How do you guys think you fit in?
I'd say we’re just kind of right there with everybody else. Everyone works at all the same restaurants. In the grand rock scheme, everyone hangs out at the same places. At least the ones I'm thinking of and the ones I know [laughs]. I don't think we're too far one way or too far another way in Raleigh, I think we're right at home here. We can play different venues to different people and we don't think twice about it. Going on tour, which we don't do too often, is a little different, for sure. Then we sort of see how things are outside of Raleigh, which can be really refreshing or really bleak.

How did you get involved with Sorry State Records?
Matt and I used to be in a band called Crossed Eyes that did a single for Sorry State. We'd known [owner] Daniel [Lupton] for a couple years before that. And then Whatever Brains started, and Bull City records—which was a record store that our friend Chaz [Martenstein] owns decided to start a record label, and he put out our first two singles. Funny / Not Funny didn't have enough money [to put out Whatever Brains' fourth single], so we asked Daniel and, unbeknownst to us, he had been wanting to do a record with us from the get-go. We had just never approached him. We assumed it was too different from what his label was doing, but he's been gung-ho ever since we first talked to him about doing a record.

You've said Sorry State's owner Daniel Lupton "does everything [you] want a record label to do." What is that exactly?
Put out our records and not complain about them. We finish a record, we send it to him and he puts it out. To me, that's what a record label does: They put out records. And he lets us do what we wanna do, and when we record a record he doesn't like, I hope he doesn't put it out. I hope he only puts out the ones he likes, and he's liked them so far, so we'll see if he keeps going.

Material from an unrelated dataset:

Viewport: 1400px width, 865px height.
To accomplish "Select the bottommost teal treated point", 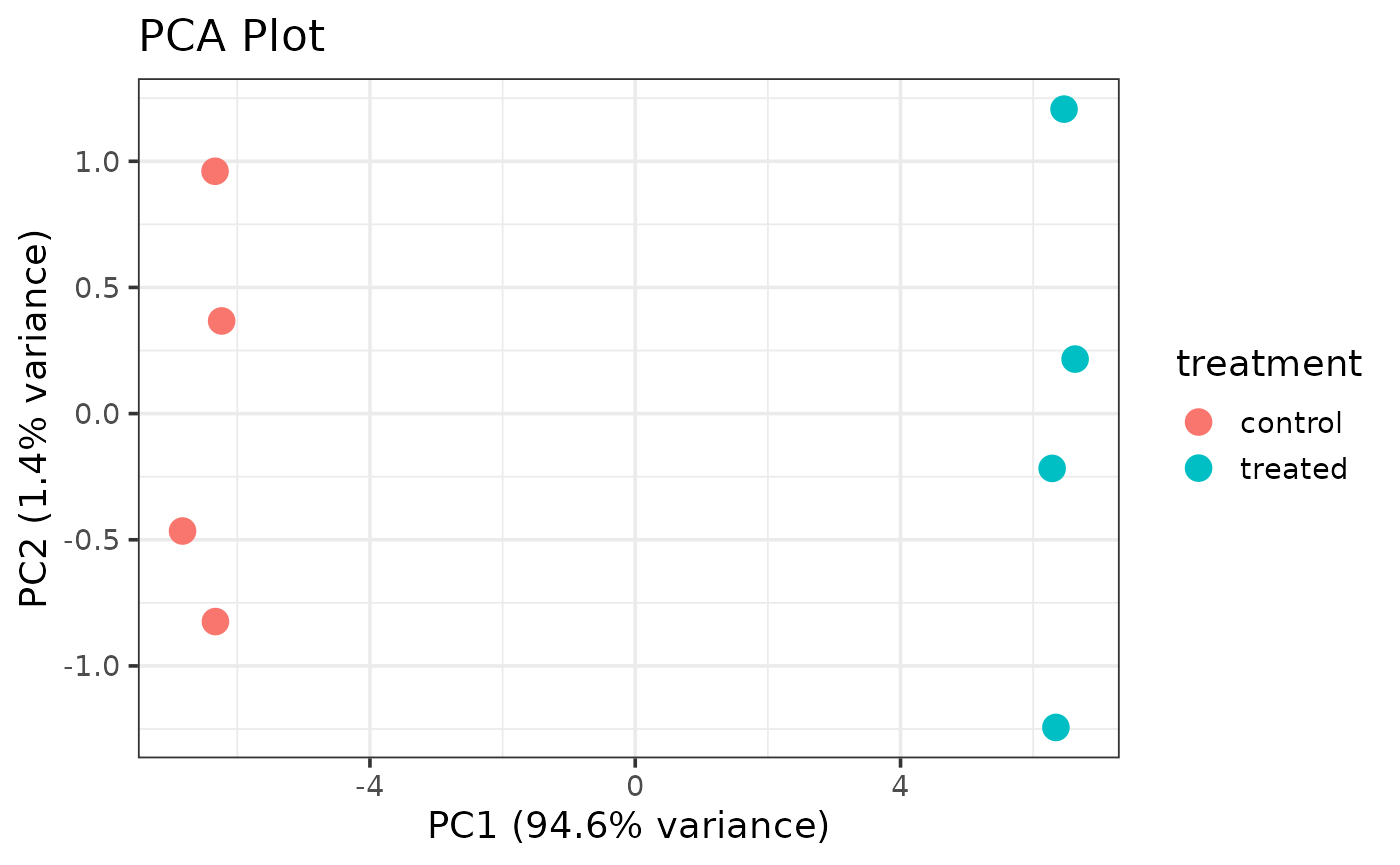I will 1056,727.
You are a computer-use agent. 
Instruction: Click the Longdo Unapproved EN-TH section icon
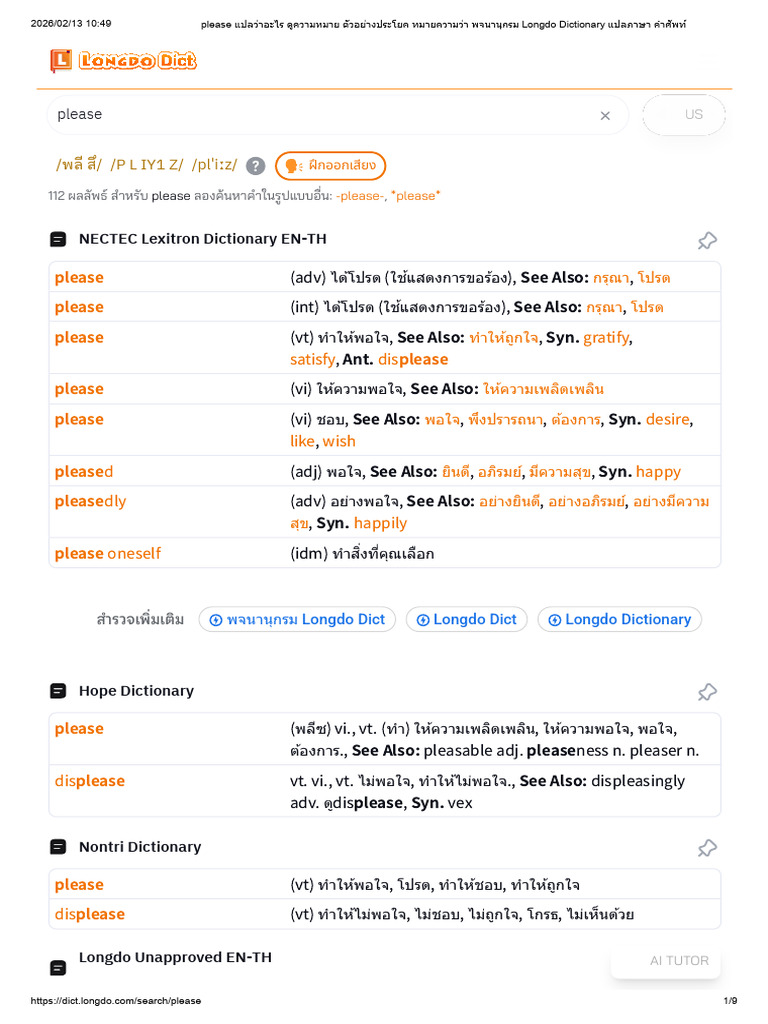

You seem disinterested in the idea of publicists, press photos, press in general. Where does that stem from?
Being in punk bands. I still consider us a punk band. If you're OFF! or some band like that… I don't know who does press and PR and promo pictures. I can't think of any. I'm sure there are. That stuff just always seemed kind of weird and foreign to me. I don't think anybody would feel comfortable taking a promo picture or sending out a press pack. I guess that's how you get heard now, though.

Do you think there's something inherently misleading about DIY culture? The truth is, most DIY bands aren't getting national coverage.
We don't fly the flag for DIY in any way. We don't say we're a DIY band. I'm sure we've said it, I said it earlier, but we're not championing DIY, "that's the way it should be done" and all that. The lack of wanting to be involved or just how gross most of this stuff in the music world is… that's why I love doing things with Daniel.